Evaluation. Heap invariant verified after the run; throughput improves with thread count up to some saturation point; deadlock-free under 10-minute stress test; commentary on root contention.

Task 14 — Implement a d-ary heap with bulk-decrease-key (lower the keys of all items matching a predicate) — analyse complexity¶

Problem. Support BulkDecreaseKey(pred func(item) bool, delta int64) that subtracts delta from every item satisfying pred. The heap invariant must be restored at the end. Analyse the complexity in terms of m (matching items) and n (heap size).

I/O spec. Insert 10⁵ items, run BulkDecreaseKey with a predicate matching ~10% of items, then pop everything and assert sorted order matches the updated keys.

Constraints. Must beat the naive for id where pred: decrease-key(id, ...) which is O(m log_d n) — your version should be O(n) when m is large by re-heapifying bottom-up.

Hint. When m is small, individual decrease-keys are best (O(m log_d n)). When m is large (say m > n / log n), it is cheaper to apply the delta in one pass and then call Heapify (O(n)). Make the choice at runtime.

Listing from a data source:
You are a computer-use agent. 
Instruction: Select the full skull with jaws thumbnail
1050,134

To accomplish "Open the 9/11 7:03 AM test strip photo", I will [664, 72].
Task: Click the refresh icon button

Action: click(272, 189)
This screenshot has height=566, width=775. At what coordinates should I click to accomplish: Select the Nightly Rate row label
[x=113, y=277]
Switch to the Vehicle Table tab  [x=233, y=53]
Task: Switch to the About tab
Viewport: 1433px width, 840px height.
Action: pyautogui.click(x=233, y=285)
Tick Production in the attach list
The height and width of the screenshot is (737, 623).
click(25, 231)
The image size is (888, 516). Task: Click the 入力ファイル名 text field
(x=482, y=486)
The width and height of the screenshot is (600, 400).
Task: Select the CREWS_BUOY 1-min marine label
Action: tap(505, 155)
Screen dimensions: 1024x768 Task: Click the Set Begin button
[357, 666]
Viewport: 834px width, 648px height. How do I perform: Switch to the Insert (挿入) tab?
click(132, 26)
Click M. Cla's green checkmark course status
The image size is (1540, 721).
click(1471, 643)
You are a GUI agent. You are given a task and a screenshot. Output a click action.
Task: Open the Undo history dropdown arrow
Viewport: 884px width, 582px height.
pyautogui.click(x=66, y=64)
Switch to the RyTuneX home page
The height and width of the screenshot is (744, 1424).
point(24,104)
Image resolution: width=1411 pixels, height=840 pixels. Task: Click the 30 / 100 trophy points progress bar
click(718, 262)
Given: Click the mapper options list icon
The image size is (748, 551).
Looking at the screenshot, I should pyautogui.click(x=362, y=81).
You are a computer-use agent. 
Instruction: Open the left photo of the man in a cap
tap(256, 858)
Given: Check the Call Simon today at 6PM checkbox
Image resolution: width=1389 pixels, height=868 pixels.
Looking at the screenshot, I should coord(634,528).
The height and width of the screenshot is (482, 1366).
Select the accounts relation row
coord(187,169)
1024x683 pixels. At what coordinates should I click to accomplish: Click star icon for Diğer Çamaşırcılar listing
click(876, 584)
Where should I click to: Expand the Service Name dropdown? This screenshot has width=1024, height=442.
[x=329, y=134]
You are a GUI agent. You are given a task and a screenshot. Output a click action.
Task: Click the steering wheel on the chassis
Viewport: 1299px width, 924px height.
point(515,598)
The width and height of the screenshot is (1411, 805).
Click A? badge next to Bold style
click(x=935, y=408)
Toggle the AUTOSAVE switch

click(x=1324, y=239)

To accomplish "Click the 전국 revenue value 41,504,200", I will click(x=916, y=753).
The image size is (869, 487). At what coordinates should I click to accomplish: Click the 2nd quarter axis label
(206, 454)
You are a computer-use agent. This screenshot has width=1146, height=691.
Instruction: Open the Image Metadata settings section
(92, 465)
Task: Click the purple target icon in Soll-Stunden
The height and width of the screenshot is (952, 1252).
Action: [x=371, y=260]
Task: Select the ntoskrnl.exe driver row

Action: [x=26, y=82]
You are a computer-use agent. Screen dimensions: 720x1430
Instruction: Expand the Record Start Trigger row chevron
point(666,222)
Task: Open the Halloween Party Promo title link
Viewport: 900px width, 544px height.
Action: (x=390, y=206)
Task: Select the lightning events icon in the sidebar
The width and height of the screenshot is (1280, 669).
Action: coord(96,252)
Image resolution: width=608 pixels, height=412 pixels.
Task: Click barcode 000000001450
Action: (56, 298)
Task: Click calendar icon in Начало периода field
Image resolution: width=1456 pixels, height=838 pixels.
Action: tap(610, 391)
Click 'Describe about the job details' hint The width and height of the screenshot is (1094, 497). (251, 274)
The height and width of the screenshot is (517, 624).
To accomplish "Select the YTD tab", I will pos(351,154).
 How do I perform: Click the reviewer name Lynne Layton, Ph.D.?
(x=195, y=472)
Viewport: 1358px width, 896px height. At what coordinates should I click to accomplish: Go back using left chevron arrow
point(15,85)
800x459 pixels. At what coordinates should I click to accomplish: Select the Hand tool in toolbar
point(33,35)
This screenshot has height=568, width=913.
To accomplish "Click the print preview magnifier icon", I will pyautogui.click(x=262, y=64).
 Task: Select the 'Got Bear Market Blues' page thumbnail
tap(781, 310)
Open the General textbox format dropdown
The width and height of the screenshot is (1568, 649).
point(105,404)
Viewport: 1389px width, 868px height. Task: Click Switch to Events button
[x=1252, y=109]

● **Short problem 1**
In the d-ary heap exercise, above what value of m does the hint say it becomes cheaper to apply the delta in one pass and then call Heapify?
● **Short problem 2**
Resume the d-ary heap exercise after its final sentence.
The listing has no role in what is asked here.

● **Written reply 1**
When m is larger than n / log n.

● **Written reply 2**
func (h *IndexedHeap) BulkDecreaseKey(pred func(Item) bool, delta int64) {
    matches := 0
    for _, it := range h.a {
        if pred(it) { matches++ }
    }
    if matches < len(h.a)/int(math.Log2(float64(len(h.a)+2))) {
        // TODO: per-item decrease-key path
    } else {
        // TODO: bulk apply + heapify
    }
}

public void bulkDecreaseKey(Predicate<Item> pred, long delta) {
    // TODO: count matches, choose strategy, restore invariant
}

def bulk_decrease_key(self, pred, delta: int) -> None:
    # TODO: count matches, choose strategy, restore invariant
    pass

Evaluation. Both strategies produce identical final heap state; selection threshold documented; benchmark confirms the chosen threshold beats either pure strategy.

Task 15 — Implement Prim's MST using d-ary heap on a random graph and report comparisons vs binary¶

Problem. Implement Prim's minimum spanning tree using your indexed d-ary heap with decrease-key. Run it on a random connected graph (V=10⁴, E=10⁵, weights uniform in [1, 1000]) for d ∈ {2, 4, 8} and report total weight (should be identical), wall time, and comparison count.

I/O spec. Output: MST total weight (same for all three runs), and a table d, comparisons, time_ms, decrease_key_calls. The total weight must equal the reference (Kruskal with union-find) implementation.

Constraints. Use decrease-key rather than re-insertion. Each vertex enters the heap at most once. Same graph and seed across all d.

Hint. Prim's heap operations are dominated by decrease-key (one per edge). This is where d-ary heaps theoretically shine — decrease-key is sift-up only, which gets cheaper as d grows.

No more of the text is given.